- **WHAT THE EXERCISE ASKS**: Convert these records into a JSON list of strings, with one string per line and blank lines omitted.

(Collected data entries)

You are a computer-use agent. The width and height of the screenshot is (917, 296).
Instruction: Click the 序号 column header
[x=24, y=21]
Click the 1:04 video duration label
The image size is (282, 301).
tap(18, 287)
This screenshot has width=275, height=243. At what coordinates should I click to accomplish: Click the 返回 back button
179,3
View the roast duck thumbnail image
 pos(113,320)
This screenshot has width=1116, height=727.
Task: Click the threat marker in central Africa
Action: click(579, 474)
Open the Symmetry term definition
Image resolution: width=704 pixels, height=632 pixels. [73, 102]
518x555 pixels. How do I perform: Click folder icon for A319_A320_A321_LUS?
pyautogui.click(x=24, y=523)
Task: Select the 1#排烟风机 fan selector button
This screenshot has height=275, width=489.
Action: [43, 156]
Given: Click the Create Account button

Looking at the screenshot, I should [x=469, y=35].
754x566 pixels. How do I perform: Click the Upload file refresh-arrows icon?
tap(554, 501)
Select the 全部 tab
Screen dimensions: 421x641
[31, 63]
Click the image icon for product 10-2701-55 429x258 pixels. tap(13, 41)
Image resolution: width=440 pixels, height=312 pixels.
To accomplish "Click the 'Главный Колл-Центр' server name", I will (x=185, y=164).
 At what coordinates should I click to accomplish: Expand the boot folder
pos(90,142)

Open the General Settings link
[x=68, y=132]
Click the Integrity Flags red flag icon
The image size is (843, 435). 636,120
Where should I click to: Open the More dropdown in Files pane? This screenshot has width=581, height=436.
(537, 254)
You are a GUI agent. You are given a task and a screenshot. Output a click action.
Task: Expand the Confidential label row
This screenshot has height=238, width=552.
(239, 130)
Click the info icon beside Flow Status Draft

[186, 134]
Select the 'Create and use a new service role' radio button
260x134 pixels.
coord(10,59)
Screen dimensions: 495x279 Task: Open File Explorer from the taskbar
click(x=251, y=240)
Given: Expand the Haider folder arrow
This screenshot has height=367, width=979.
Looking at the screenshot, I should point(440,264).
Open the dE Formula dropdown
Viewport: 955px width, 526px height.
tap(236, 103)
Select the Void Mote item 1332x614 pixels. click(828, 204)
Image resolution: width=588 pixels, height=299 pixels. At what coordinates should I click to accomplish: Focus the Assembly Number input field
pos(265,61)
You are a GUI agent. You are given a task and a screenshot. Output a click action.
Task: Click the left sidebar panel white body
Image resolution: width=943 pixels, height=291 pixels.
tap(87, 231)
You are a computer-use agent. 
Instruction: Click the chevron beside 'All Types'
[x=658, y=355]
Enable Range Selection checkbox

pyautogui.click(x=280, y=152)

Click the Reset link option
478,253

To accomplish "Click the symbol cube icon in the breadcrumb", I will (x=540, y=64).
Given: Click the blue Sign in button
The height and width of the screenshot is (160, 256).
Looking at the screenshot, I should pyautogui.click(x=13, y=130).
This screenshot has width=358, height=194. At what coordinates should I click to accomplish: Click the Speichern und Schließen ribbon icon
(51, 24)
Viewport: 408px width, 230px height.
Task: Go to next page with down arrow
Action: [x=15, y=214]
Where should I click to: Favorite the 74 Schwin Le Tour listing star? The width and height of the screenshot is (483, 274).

- **COMPLETE ANSWER**:
[
  "You are a computer-use agent. The width and height of the screenshot is (917, 296).",
  "Instruction: Click the 序号 column header",
  "[x=24, y=21]",
  "Click the 1:04 video duration label",
  "The image size is (282, 301).",
  "tap(18, 287)",
  "This screenshot has width=275, height=243. At what coordinates should I click to accomplish: Click the 返回 back button",
  "179,3",
  "View the roast duck thumbnail image",
  " pos(113,320)",
  "This screenshot has width=1116, height=727.",
  "Task: Click the threat marker in central Africa",
  "Action: click(579, 474)",
  "Open the Symmetry term definition",
  "Image resolution: width=704 pixels, height=632 pixels. [73, 102]",
  "518x555 pixels. How do I perform: Click folder icon for A319_A320_A321_LUS?",
  "pyautogui.click(x=24, y=523)",
  "Task: Select the 1#排烟风机 fan selector button",
  "This screenshot has height=275, width=489.",
  "Action: [43, 156]",
  "Given: Click the Create Account button",
  "Looking at the screenshot, I should [x=469, y=35].",
  "754x566 pixels. How do I perform: Click the Upload file refresh-arrows icon?",
  "tap(554, 501)",
  "Select the 全部 tab",
  "Screen dimensions: 421x641",
  "[31, 63]",
  "Click the image icon for product 10-2701-55 429x258 pixels. tap(13, 41)",
  "Image resolution: width=440 pixels, height=312 pixels.",
  "To accomplish \"Click the 'Главный Колл-Центр' server name\", I will (x=185, y=164).",
  " At what coordinates should I click to accomplish: Expand the boot folder",
  "pos(90,142)",
  "Open the General Settings link",
  "[x=68, y=132]",
  "Click the Integrity Flags red flag icon",
  "The image size is (843, 435). 636,120",
  "Where should I click to: Open the More dropdown in Files pane? This screenshot has width=581, height=436.",
  "(537, 254)",
  "You are a GUI agent. You are given a task and a screenshot. Output a click action.",
  "Task: Expand the Confidential label row",
  "This screenshot has height=238, width=552.",
  "(239, 130)",
  "Click the info icon beside Flow Status Draft",
  "[186, 134]",
  "Select the 'Create and use a new service role' radio button",
  "260x134 pixels.",
  "coord(10,59)",
  "Screen dimensions: 495x279 Task: Open File Explorer from the taskbar",
  "click(x=251, y=240)",
  "Given: Expand the Haider folder arrow",
  "This screenshot has height=367, width=979.",
  "Looking at the screenshot, I should point(440,264).",
  "Open the dE Formula dropdown",
  "Viewport: 955px width, 526px height.",
  "tap(236, 103)",
  "Select the Void Mote item 1332x614 pixels. click(828, 204)",
  "Image resolution: width=588 pixels, height=299 pixels. At what coordinates should I click to accomplish: Focus the Assembly Number input field",
  "pos(265,61)",
  "You are a GUI agent. You are given a task and a screenshot. Output a click action.",
  "Task: Click the left sidebar panel white body",
  "Image resolution: width=943 pixels, height=291 pixels.",
  "tap(87, 231)",
  "You are a computer-use agent. ",
  "Instruction: Click the chevron beside 'All Types'",
  "[x=658, y=355]",
  "Enable Range Selection checkbox",
  "pyautogui.click(x=280, y=152)",
  "Click the Reset link option",
  "478,253",
  "To accomplish \"Click the symbol cube icon in the breadcrumb\", I will (x=540, y=64).",
  "Given: Click the blue Sign in button",
  "The height and width of the screenshot is (160, 256).",
  "Looking at the screenshot, I should pyautogui.click(x=13, y=130).",
  "This screenshot has width=358, height=194. At what coordinates should I click to accomplish: Click the Speichern und Schließen ribbon icon",
  "(51, 24)",
  "Viewport: 408px width, 230px height.",
  "Task: Go to next page with down arrow",
  "Action: [x=15, y=214]",
  "Where should I click to: Favorite the 74 Schwin Le Tour listing star? The width and height of the screenshot is (483, 274)."
]